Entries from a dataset
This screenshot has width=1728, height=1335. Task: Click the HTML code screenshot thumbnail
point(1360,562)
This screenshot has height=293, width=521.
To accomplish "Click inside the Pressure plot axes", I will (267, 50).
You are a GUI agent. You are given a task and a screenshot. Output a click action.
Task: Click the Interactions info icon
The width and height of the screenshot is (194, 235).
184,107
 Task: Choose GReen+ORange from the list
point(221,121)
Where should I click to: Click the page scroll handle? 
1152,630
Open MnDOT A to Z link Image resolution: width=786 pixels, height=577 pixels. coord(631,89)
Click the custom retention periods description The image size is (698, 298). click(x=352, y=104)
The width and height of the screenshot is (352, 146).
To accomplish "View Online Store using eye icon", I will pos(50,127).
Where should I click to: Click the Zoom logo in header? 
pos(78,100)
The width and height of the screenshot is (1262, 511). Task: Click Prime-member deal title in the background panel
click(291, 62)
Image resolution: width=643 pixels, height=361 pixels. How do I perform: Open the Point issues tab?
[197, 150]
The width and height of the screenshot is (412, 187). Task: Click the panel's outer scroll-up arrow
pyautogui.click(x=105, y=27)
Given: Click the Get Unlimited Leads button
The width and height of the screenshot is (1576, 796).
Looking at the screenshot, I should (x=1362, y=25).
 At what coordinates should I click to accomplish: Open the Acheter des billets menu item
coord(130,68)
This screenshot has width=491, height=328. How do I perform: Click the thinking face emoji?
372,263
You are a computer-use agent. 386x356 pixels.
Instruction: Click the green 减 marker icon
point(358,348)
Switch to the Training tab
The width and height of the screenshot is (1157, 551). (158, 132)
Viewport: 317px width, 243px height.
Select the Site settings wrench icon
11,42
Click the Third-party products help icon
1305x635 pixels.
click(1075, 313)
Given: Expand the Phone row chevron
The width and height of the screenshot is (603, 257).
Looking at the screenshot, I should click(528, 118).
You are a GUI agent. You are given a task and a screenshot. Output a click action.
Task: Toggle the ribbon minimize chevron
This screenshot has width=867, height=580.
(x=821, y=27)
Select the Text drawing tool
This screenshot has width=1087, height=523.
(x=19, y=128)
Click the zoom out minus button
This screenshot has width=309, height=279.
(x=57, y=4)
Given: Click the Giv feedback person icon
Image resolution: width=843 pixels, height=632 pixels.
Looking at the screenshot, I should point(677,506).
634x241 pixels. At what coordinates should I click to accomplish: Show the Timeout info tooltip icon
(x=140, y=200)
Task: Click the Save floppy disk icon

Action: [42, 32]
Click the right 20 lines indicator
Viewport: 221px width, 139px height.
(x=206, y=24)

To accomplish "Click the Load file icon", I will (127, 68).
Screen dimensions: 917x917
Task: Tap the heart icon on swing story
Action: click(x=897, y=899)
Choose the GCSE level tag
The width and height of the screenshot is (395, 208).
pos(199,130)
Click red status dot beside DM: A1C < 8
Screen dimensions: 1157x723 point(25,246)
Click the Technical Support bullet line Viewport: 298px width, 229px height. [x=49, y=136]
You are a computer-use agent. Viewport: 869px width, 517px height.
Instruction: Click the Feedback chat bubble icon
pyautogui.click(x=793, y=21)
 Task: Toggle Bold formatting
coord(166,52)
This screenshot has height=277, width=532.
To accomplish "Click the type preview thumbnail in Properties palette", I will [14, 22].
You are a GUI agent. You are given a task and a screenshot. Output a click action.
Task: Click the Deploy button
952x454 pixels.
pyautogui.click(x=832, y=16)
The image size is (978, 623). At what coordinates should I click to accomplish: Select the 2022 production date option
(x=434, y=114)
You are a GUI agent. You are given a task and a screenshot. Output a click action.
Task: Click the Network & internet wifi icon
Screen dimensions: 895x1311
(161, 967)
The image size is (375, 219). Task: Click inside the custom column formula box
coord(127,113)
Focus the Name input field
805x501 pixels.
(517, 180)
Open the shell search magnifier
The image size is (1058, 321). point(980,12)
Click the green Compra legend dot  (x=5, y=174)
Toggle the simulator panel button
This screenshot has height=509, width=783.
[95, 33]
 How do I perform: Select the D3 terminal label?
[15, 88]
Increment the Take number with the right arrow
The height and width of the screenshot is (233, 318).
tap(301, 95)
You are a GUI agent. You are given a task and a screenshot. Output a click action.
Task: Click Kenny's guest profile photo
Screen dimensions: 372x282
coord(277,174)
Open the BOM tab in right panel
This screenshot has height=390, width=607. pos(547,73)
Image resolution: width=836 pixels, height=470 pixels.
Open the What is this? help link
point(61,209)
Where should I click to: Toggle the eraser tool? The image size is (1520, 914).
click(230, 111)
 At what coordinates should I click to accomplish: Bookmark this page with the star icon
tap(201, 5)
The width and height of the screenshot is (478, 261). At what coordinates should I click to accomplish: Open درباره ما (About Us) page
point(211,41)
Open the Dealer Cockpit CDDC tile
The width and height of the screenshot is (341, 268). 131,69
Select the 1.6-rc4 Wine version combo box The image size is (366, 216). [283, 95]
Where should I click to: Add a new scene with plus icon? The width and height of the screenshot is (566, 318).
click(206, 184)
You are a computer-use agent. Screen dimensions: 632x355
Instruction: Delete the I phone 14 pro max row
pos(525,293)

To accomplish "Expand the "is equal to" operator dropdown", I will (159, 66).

> [Written task]: Repeat every line of the data above verbatim.

> [Response to the task]:
This screenshot has width=1728, height=1335. Task: Click the HTML code screenshot thumbnail
point(1360,562)
This screenshot has height=293, width=521.
To accomplish "Click inside the Pressure plot axes", I will (267, 50).
You are a GUI agent. You are given a task and a screenshot. Output a click action.
Task: Click the Interactions info icon
The width and height of the screenshot is (194, 235).
184,107
 Task: Choose GReen+ORange from the list
point(221,121)
Where should I click to: Click the page scroll handle? 
1152,630
Open MnDOT A to Z link Image resolution: width=786 pixels, height=577 pixels. coord(631,89)
Click the custom retention periods description The image size is (698, 298). click(x=352, y=104)
The width and height of the screenshot is (352, 146).
To accomplish "View Online Store using eye icon", I will pos(50,127).
Where should I click to: Click the Zoom logo in header? 
pos(78,100)
The width and height of the screenshot is (1262, 511). Task: Click Prime-member deal title in the background panel
click(291, 62)
Image resolution: width=643 pixels, height=361 pixels. How do I perform: Open the Point issues tab?
[197, 150]
The width and height of the screenshot is (412, 187). Task: Click the panel's outer scroll-up arrow
pyautogui.click(x=105, y=27)
Given: Click the Get Unlimited Leads button
The width and height of the screenshot is (1576, 796).
Looking at the screenshot, I should (x=1362, y=25).
 At what coordinates should I click to accomplish: Open the Acheter des billets menu item
coord(130,68)
This screenshot has width=491, height=328. How do I perform: Click the thinking face emoji?
372,263
You are a computer-use agent. 386x356 pixels.
Instruction: Click the green 减 marker icon
point(358,348)
Switch to the Training tab
The width and height of the screenshot is (1157, 551). (158, 132)
Viewport: 317px width, 243px height.
Select the Site settings wrench icon
11,42
Click the Third-party products help icon
1305x635 pixels.
click(1075, 313)
Given: Expand the Phone row chevron
The width and height of the screenshot is (603, 257).
Looking at the screenshot, I should click(528, 118).
You are a GUI agent. You are given a task and a screenshot. Output a click action.
Task: Toggle the ribbon minimize chevron
This screenshot has width=867, height=580.
(x=821, y=27)
Select the Text drawing tool
This screenshot has width=1087, height=523.
(x=19, y=128)
Click the zoom out minus button
This screenshot has width=309, height=279.
(x=57, y=4)
Given: Click the Giv feedback person icon
Image resolution: width=843 pixels, height=632 pixels.
Looking at the screenshot, I should point(677,506).
634x241 pixels. At what coordinates should I click to accomplish: Show the Timeout info tooltip icon
(x=140, y=200)
Task: Click the Save floppy disk icon

Action: [42, 32]
Click the right 20 lines indicator
Viewport: 221px width, 139px height.
(x=206, y=24)

To accomplish "Click the Load file icon", I will (127, 68).
Screen dimensions: 917x917
Task: Tap the heart icon on swing story
Action: click(x=897, y=899)
Choose the GCSE level tag
The width and height of the screenshot is (395, 208).
pos(199,130)
Click red status dot beside DM: A1C < 8
Screen dimensions: 1157x723 point(25,246)
Click the Technical Support bullet line Viewport: 298px width, 229px height. [x=49, y=136]
You are a computer-use agent. Viewport: 869px width, 517px height.
Instruction: Click the Feedback chat bubble icon
pyautogui.click(x=793, y=21)
 Task: Toggle Bold formatting
coord(166,52)
This screenshot has height=277, width=532.
To accomplish "Click the type preview thumbnail in Properties palette", I will [14, 22].
You are a GUI agent. You are given a task and a screenshot. Output a click action.
Task: Click the Deploy button
952x454 pixels.
pyautogui.click(x=832, y=16)
The image size is (978, 623). At what coordinates should I click to accomplish: Select the 2022 production date option
(x=434, y=114)
You are a GUI agent. You are given a task and a screenshot. Output a click action.
Task: Click the Network & internet wifi icon
Screen dimensions: 895x1311
(161, 967)
The image size is (375, 219). Task: Click inside the custom column formula box
coord(127,113)
Focus the Name input field
805x501 pixels.
(517, 180)
Open the shell search magnifier
The image size is (1058, 321). point(980,12)
Click the green Compra legend dot  (x=5, y=174)
Toggle the simulator panel button
This screenshot has height=509, width=783.
[95, 33]
 How do I perform: Select the D3 terminal label?
[15, 88]
Increment the Take number with the right arrow
The height and width of the screenshot is (233, 318).
tap(301, 95)
You are a GUI agent. You are given a task and a screenshot. Output a click action.
Task: Click Kenny's guest profile photo
Screen dimensions: 372x282
coord(277,174)
Open the BOM tab in right panel
This screenshot has height=390, width=607. pos(547,73)
Image resolution: width=836 pixels, height=470 pixels.
Open the What is this? help link
point(61,209)
Where should I click to: Toggle the eraser tool? The image size is (1520, 914).
click(230, 111)
 At what coordinates should I click to accomplish: Bookmark this page with the star icon
tap(201, 5)
The width and height of the screenshot is (478, 261). At what coordinates should I click to accomplish: Open درباره ما (About Us) page
point(211,41)
Open the Dealer Cockpit CDDC tile
The width and height of the screenshot is (341, 268). 131,69
Select the 1.6-rc4 Wine version combo box The image size is (366, 216). [283, 95]
Where should I click to: Add a new scene with plus icon? The width and height of the screenshot is (566, 318).
click(206, 184)
You are a computer-use agent. Screen dimensions: 632x355
Instruction: Delete the I phone 14 pro max row
pos(525,293)

To accomplish "Expand the "is equal to" operator dropdown", I will (159, 66).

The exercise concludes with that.